**Page extract**
──────

Let us go and analyse whether this prompt actually made any difference. Note that I excluded one outlier in the control group who is putting in 50h per week and thinks that s/he should be spending 56h. (Whoever it is, feel free to get in touch if this is PL9239 causing all the work! I would love to know more.)

To analyse the data, let us first plot the data. On the left, you can see the effort that you are actually putting into your studies in both groups. In the middle, you can see what you think that you should be studying. On the right we are plotting the difference between what you think that you should be studying and what you are actually studying.

The differences are quite striking in our little experiment! Let us begin with the actual hours that you are studying. The treatment group studies on average 1.67h more. For the number of hours that you think you should be studying, the difference is also positive: Those in the treatment group think they should study on average 2.67h more. Finally, we can also calculate the difference between the hours that you think you should be studying and the actual hours that you are studying. Think of it as an expression about how ‘bad’ your conscious is. Do we find an effect here, too? We do. The difference between the treatment group and the control group is 1h—telling you that the module requires a lot of work indeed causes you a bad consciousness.

Now, what about statistical significance? Could we trust that we would find this in the larger population if we ran the experiment there? All t-test report a unanimous result: the result is not statistically significant. The reason is quite simple: your sample is way to small. Ideally we have at least 100 participants in the controlgroup and another 100 in the treatment group to get nice and small 95% confidence intervals.

──────

**Raw data**
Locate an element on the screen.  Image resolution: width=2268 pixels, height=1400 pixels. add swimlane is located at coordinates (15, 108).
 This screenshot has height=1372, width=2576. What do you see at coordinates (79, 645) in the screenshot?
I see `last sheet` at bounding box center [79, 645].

──────

**Task to carry out**
Answer these questions from the text on the study-hours experiment:
(a) How many hours per week was the excluded control-group outlier putting in?
(b) On average, how many more hours does the treatment group actually study?
(c) How many participants does the text say are ideally needed in each group?

**The answer**
(a) 50 hours per week.
(b) 1.67 hours more.
(c) At least 100 in the control group and another 100 in the treatment group.